Cité Émeraude : Une capacité de 6300 personnes, comment gérer les « embouteillages monstres » à venir ?

DIG/ La Cité Émeraude sort de terre sur le boulevard Bessieux et les premiers ministères doivent s’y installer dès juillet 2026.

L’État y voit une économie de 30 milliards de francs CFA par an, en mettant fin à la location de bâtiments administratifs dispersés aux quatre coins de la capitale.

Mais une question s’impose avant même l’inauguration : Comment va-t-on circuler autour de ce futur mastodonte administratif ?

La Cité a été conçue pour accueillir environ 6300 personnes une fois le complexe totalement opérationnel. 

Le complexe est composé de 14 immeubles administratifs d’une capacité totale de 717 bureaux. Chaque immeuble peut accueillir en moyenne 450 personnes (hors usagers et visiteurs).
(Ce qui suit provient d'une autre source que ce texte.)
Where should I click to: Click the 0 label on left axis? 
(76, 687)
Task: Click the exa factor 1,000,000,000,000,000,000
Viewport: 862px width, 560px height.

Autant de personnes signifie presqu’autant de véhicules en circulation dans la zone ou à parker.

Problématique

Libreville étouffe déjà. Le rond-point du PK12, la Nationale 1, l’axe Lycée d’État-Aéroport : les bouchons sont quotidiens, interminables, et rongent des heures de productivité à des milliers d’usagers.

Beaucoup partent à 5 heures du matin pour espérer arriver à l’heure, et rentrent épuisés le soir.

Concentrer demain fonctionnaires, visiteurs et prestataires en un point unique du boulevard Bessieux, sans infrastructure adaptée, c’est prendre le risque de transformer un embouteillage en paralysie.

Réponse du gouvernement

Le projet a visiblement intégré cette contrainte, indique t-on.

Selon les autorités, des parkings dédiés sont prévus dans l’enceinte de la cité, une voie principale de sortie donnant en face du Tsunami a été aménagée, et des voies de circulation internes doivent fluidifier l’accès aux zones de stationnement.

Des zones de service complètent le dispositif pour la gestion logistique du site. Sur le papier, le schéma tient la route.

Reste la vraie inconnue : le boulevard Bessieux lui-même.

Car une fois franchies les grilles de la Cité Émeraude, c’est la voirie existante de Libreville qui prend le relais avec ses lacunes bien connues.

L’État affirme que concentrer les administrations en un lieu unique rationalisera les déplacements et soulagera la pression sur le réseau routier. Vrai à terme, peut-être.

Mais dans l’immédiat, la question des accès extérieurs au site et de la capacité des axes environnants à absorber le flux quotidien reste entière.

Les parkings sont prévus. Les routes qui y mènent, elles, n’ont pas changé.